Hi all,
I have about 15 LDAP servers that will be using Rsync over SSH to sync up their
access logs to a centralized server for further processing. The estimated log
volume is around 12 Gigs / days total. On the centralized server, the directory
where the logs are being synced is an enterprise-grade NAS. So it looks like
this:
LDAP servers --> rsync over SSH --> NFS mount on log repo server -->
NAS device
I have 4 servers currently configured and everything appeared to work fine at
first. I do not have any visibility to the LDAP servers but I assume their
clocks are synced.

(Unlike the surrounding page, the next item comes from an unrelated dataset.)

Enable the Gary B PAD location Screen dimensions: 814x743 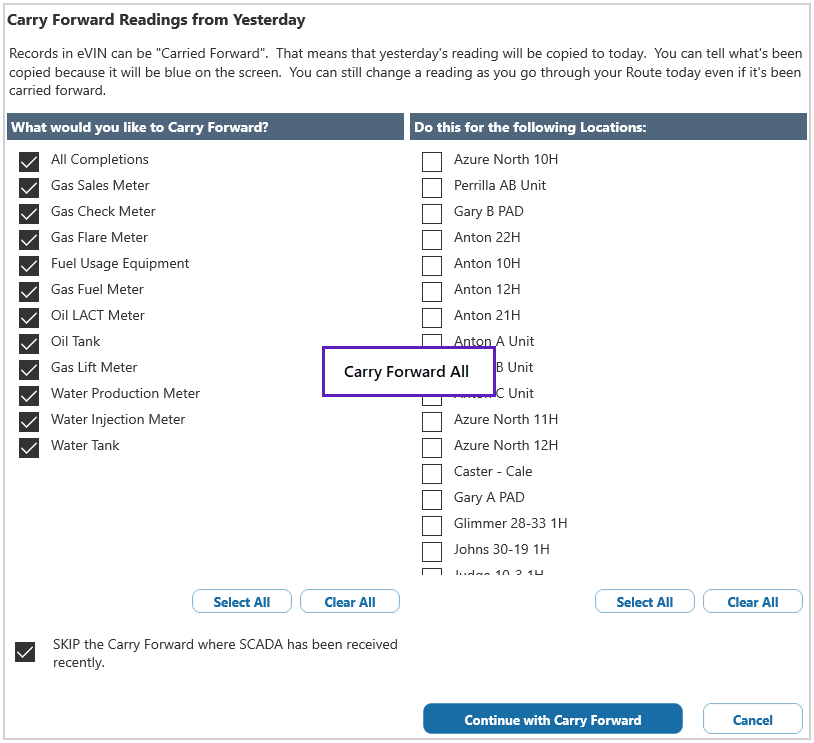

The cron is running at the same times: HH:00, HH:10, 20, 30,
40 and 50.
I just started to notice some 'sync sputtering': Sometime, all 4
server's latest access log will have the same timestamp e.g. 09:30, while at
other times I would see something like this: It is 09:35 and I have 2 servers at
09:20 and 2 at 09:30 i.e. they could not all sync themselves during the last
round.
How does rsync handle mutliple simultaneous connections over SSH. I am guessing
that it is up to the log repo server to allocate 4 separate SSH sessions, and
that within each of these, it will use rsync to sync up the logs. Is that
correct? If so, then the only issue would be the log repo server requesting a
lot of information from the NAS device at the same time, hence causing the
operation to possibly fail. The actual rsync sommand looks like this:
/bin/rsync --timeout=300 --rsync-path=/usr/local/bin/rsync -avz -e
"/usr/local/bin/ssh -i <key>" `find $LDAP_LOGS_LOCAL/access*
-mtime -5 -type f` flmuser@$PREPARSER_SERVER:$LDAP_LOGS_REMOTE
Timeout is set to 300 and logs being checked and synced are at most 100 megs in
size (they rotate once they hit 100 megs).
Cheers,
Fran?ois